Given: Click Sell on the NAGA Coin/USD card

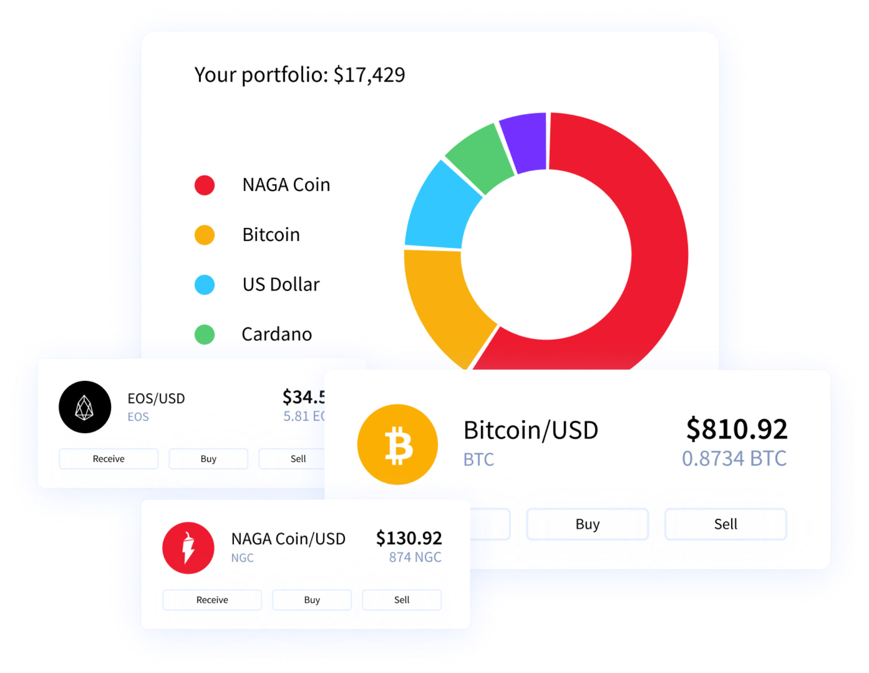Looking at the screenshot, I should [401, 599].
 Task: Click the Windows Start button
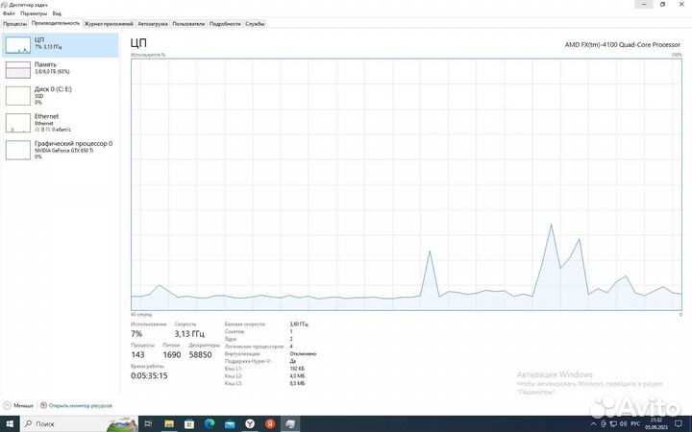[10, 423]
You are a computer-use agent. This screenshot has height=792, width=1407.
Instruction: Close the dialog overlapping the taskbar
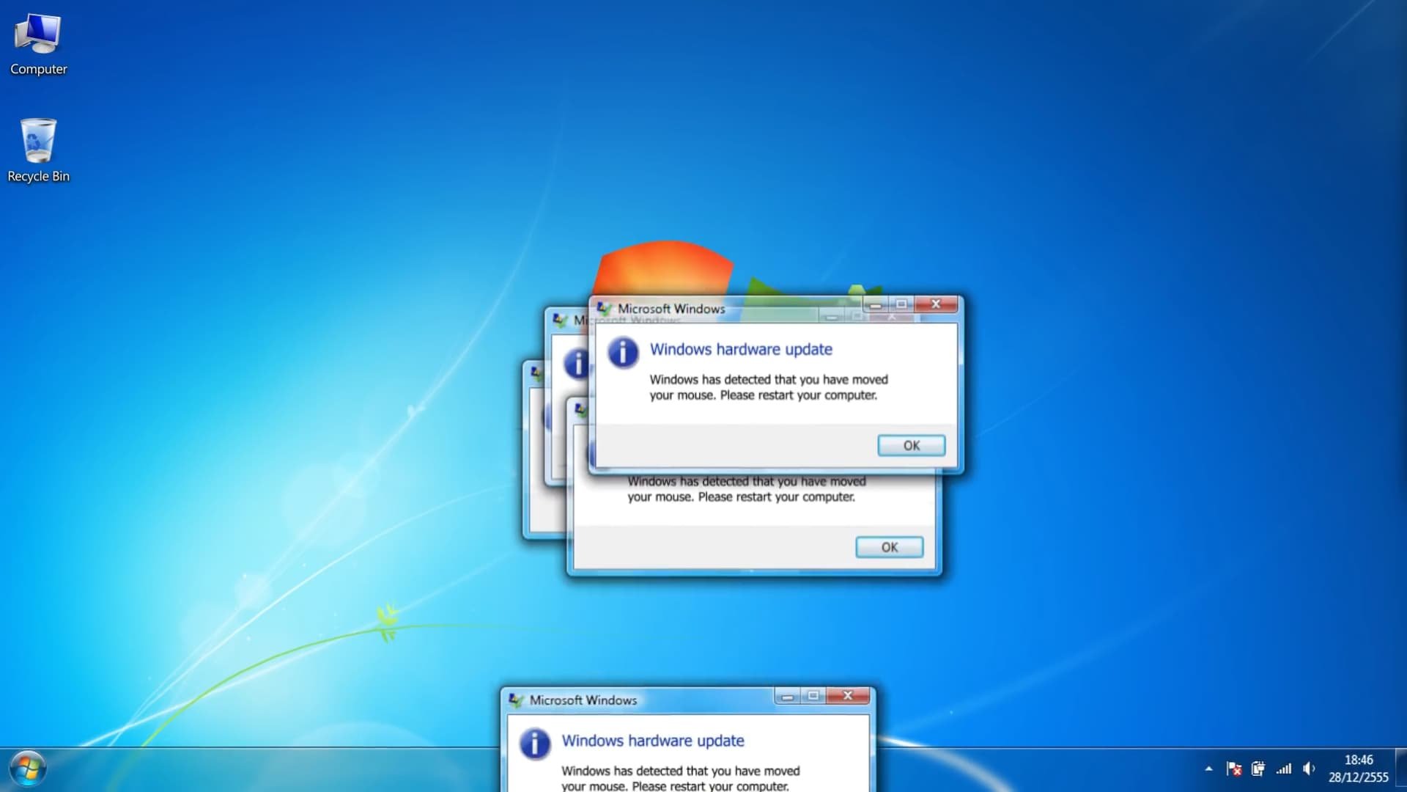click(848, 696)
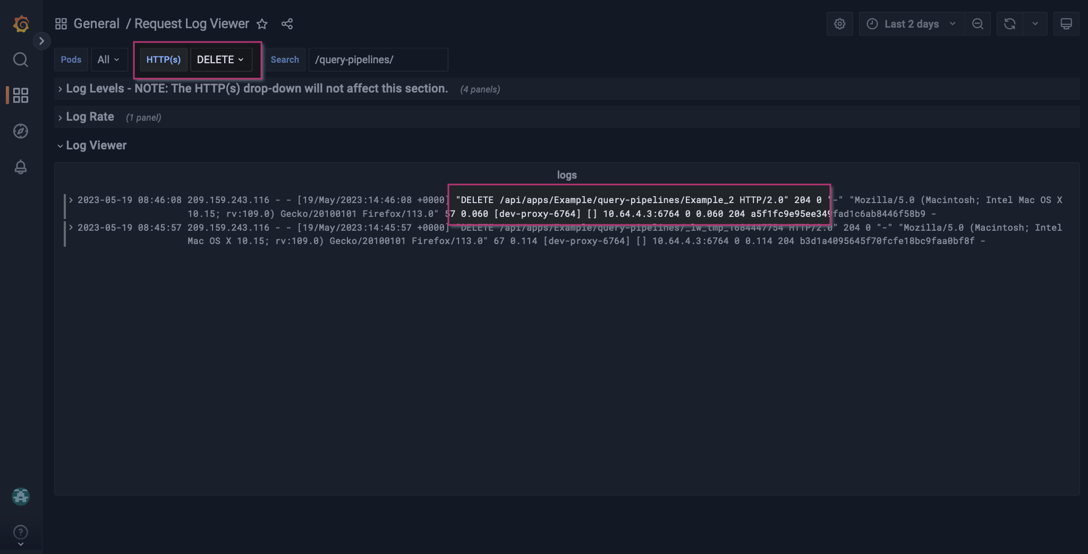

--- --- ---

INSTRUCTIONS FOR THE TASK: Please rewrite all of the material above with "dialog" changed to "pop-up" and everything else kept the same. Leave the pictures out.

COMPLETED TASK:
Given: Click Sell on the NAGA Coin/USD card

Looking at the screenshot, I should [401, 599].
 Task: Click the Windows Start button
[10, 423]
You are a computer-use agent. This screenshot has height=792, width=1407.
Instruction: Close the pop-up overlapping the taskbar
click(848, 696)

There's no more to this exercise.